Odpieluchowanie – przełomowy moment w życiu rodziny
Czas pożegnania się dziecka z pieluszką to przełomowy moment w życiu całej rodziny. Po latach ciągłego przewijania nagle nadchodzi etap, w którym wystarczy opróżnić i umyć nocniczek – i po kłopocie. Tak wygląda teoria. W praktyce jednak odpieluchowanie potrafi trwać dość długo, po drodze pełne jest zakrętów, sukcesów i porażek. Czasem pod wpływem presji, np. związanej z tym, że dziecko idąc do przedszkola powinno być już odpieluchowane, rodzice sięgają po różne rozwiązania – nie zawsze trafne – które mają na celu zatrzymać dziecko na nocniczku trochę dłużej, aby „posiedzenie” zakończyło się sukcesem.
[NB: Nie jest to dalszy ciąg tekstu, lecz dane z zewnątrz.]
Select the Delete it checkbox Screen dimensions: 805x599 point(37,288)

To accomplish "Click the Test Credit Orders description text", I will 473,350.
I tu właśnie producenci dziecięcych gadżetów zacierają ręce, tworząc coraz to nowe produkty mające rzekomo ułatwić życie rodzicom. Jednym z takich pomysłów jest nocnik z uchwytem na tablet.
Nocnik z uchwytem na tablet – genialny pomysł czy całkowita pomyłka?
Nocnik z uchwytem na tablet z założenia ma funkcję przewidywalną – dziecko ma nauczyć się na nim załatwiać swoje potrzeby fizjologiczne. Po co mu do tego tablet? Zanim maluch zacznie łączyć w głowie fakt potrzeby fizjologicznej z procesem wypróżnienia, często pojawia się etap, gdy wie, że ma korzystać z nocniczka, jednak gdy na nim siada i nic się nie dzieje, od razu wstaje. W teorii, jeśli w tym czasie włączy mu się bajkę na tablecie lub postawi nocnik przed telewizorem, dziecko posiedzi chwilę dłużej i być może uda się mu zrobić siku. Cel uświęca środki? Niby tak, ale zdecydowanie nie w tym przypadku.
Przesiadywanie na nocniku
Specjaliści podkreślają, że dziecko nie powinno przesiadywać na nocniku godzinami. Nie na tym polega odpieluchowanie. Cały proces wymaga cierpliwości ze strony rodziców, a choć czasem pojawia się pokusa pójścia na skróty, w tym przypadku nie jest to dobry pomysł.
Co się stanie, jeśli dziecko będzie godzinami siedziało na nocniczku, oglądając bajki?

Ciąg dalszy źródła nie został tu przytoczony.